You order brunch from the menu at Rattlers'. Prices for brunch entrees range from $6.95 to $10.95. Kids under ten with I.D. eat free, so dig out those birth certificates. They'll love it here.

And so will you, especially if you're a big eater. The food is huge! My "wimpy amigo omelette," oozing with Monterey Jack and mild green chile, looks to be a "six-egger," at least. My accomplice's Belgian "waffle stompers" appear modeled on the footprints of Paul Bunyan. Hot cinnamon-apple topping, syrup and whipped cream are tasty additives. A hearty helping of "cowboy taters" comes with each brunch. I like these colorful home fries, spruced up with bits of red and green pepper.

 

On the downside, service is young, hopeful and inexperienced at Rattlers'. I call the restaurant the day before and a young man answers with a simple hello. Startled, I ask if I've reached Rattlers'. "Oh, yeah," he says, unperturbed by his error. "I forgot." This same youthful lack of concentration is evident elsewhere. It's not fatal and, one hopes, can be cured by a combination of steady business and experience.

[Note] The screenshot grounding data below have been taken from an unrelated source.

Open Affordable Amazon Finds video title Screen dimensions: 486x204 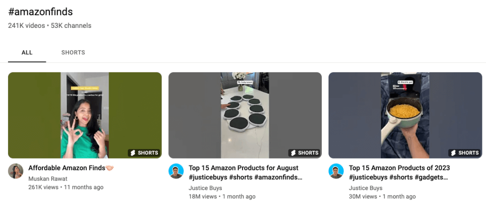[x=71, y=168]
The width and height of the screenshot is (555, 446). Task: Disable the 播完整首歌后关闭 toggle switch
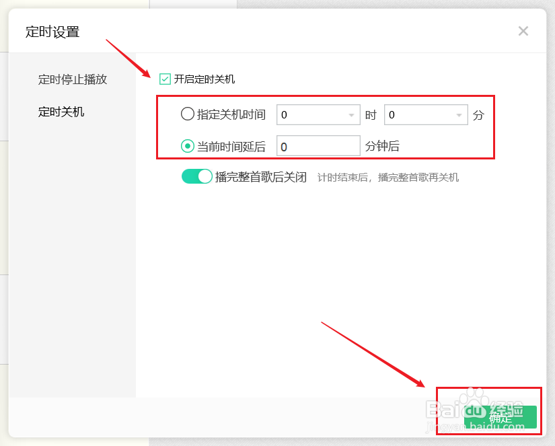pyautogui.click(x=196, y=176)
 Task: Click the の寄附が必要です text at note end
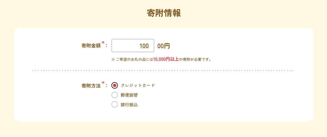195,59
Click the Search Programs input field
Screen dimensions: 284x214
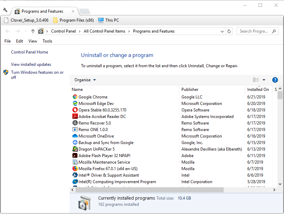coord(254,31)
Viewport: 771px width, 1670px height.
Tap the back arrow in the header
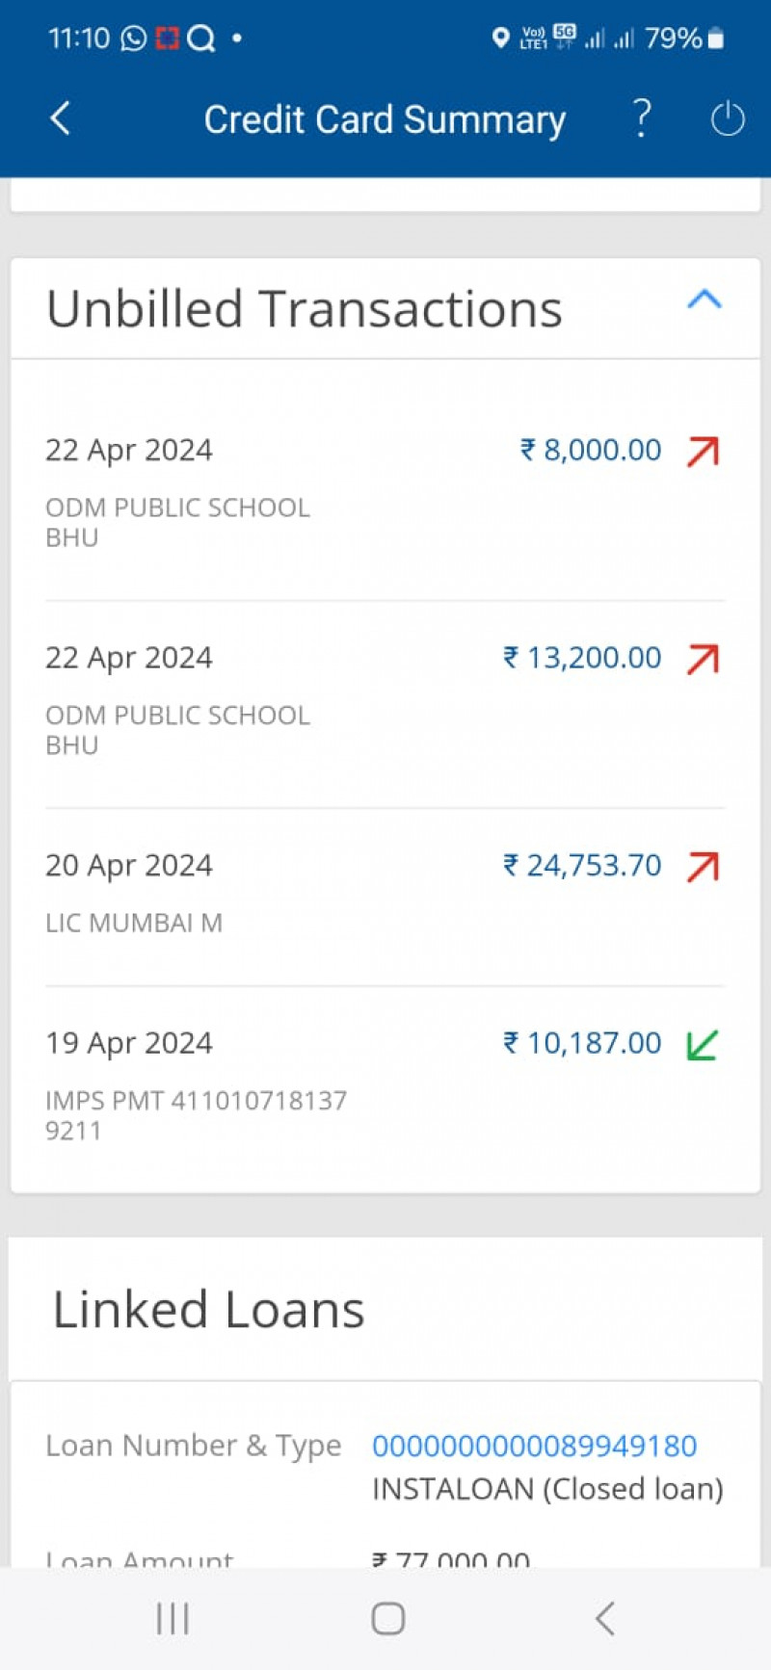point(60,118)
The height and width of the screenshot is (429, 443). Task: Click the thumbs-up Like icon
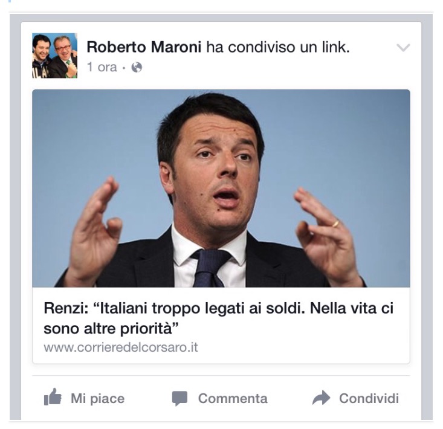53,397
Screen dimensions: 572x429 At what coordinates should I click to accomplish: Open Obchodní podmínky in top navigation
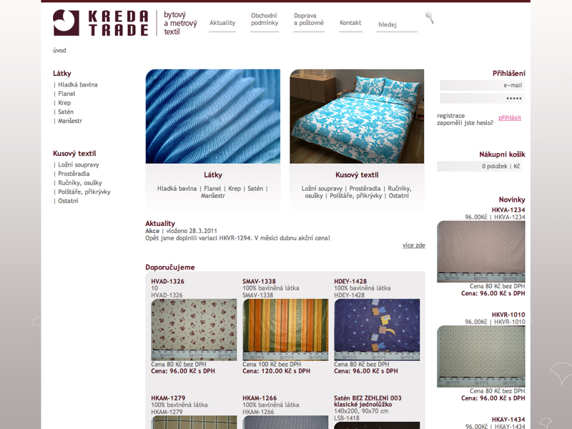click(265, 19)
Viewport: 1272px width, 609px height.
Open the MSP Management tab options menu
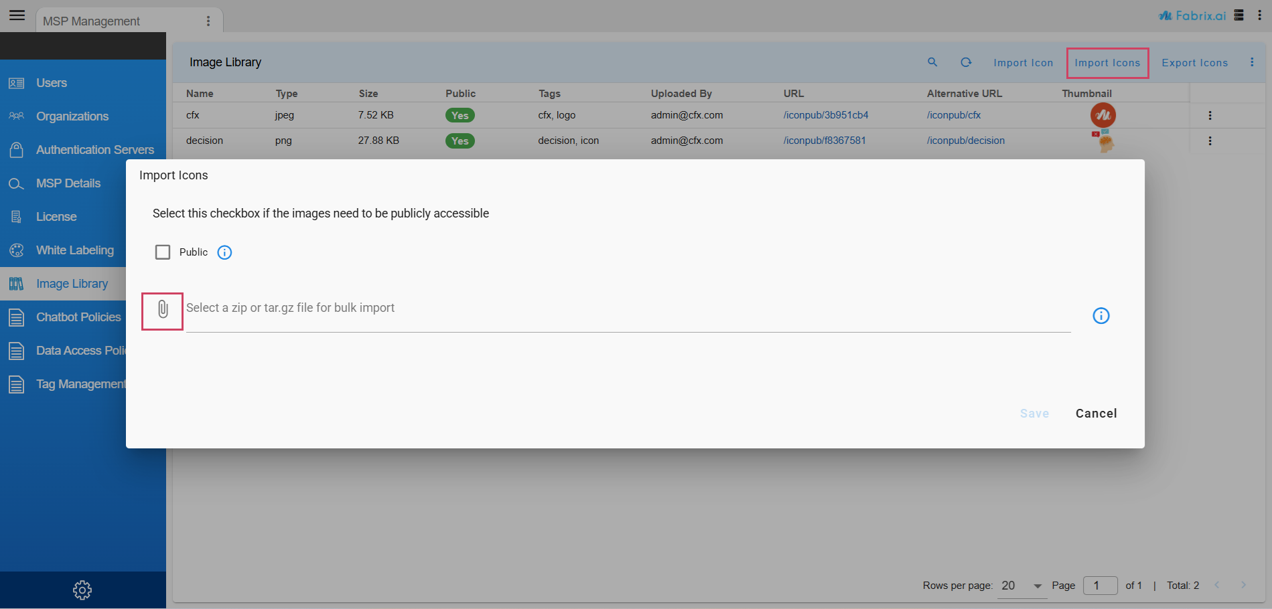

You won't smell any horse manure at Rattlers', but if you're like me, you'll want to drive deeper into WestWorld to check out the day's other equine activities. I'll keep this brunch in mind for when my teenage nieces come to town. The food's not fancy, but it's reasonably priced and offers a change of pace from the usual brunch thing.

Think they're still into horses?
Nah.

Latilla Room, the Boulders Resort, 34631 North Tom Darlington Road, Carefree, 488-9009. Brunch hours: 11:30 a.m. to 2 p.m., Sunday.

Terrace Dining Room, Wigwam Resort, West Indian School and Litchfield Roads, Litchfield Park, 935-3811. Brunch hours: 11:30 a.m. to 2 p.m., Sunday.

Rattlers', WestWorld, 16601 North Pima, Scottsdale, 483-8800. Brunch hours: 10 a.m. to 3 p.m., Saturday and Sunday.

boulders

I know they have bucks because brunch here is a pricey affair for those of us not listed annually in Forbes.

terrace at wigwam

The strength of this brunch is its buffet. It goes beyond the usual, the expected. There's almost a--dare I say it?--health orientation to it.

rattlers' at westworld

On Saturdays and Sundays, weather permitting, polo matches are played on the fields below the restaurant.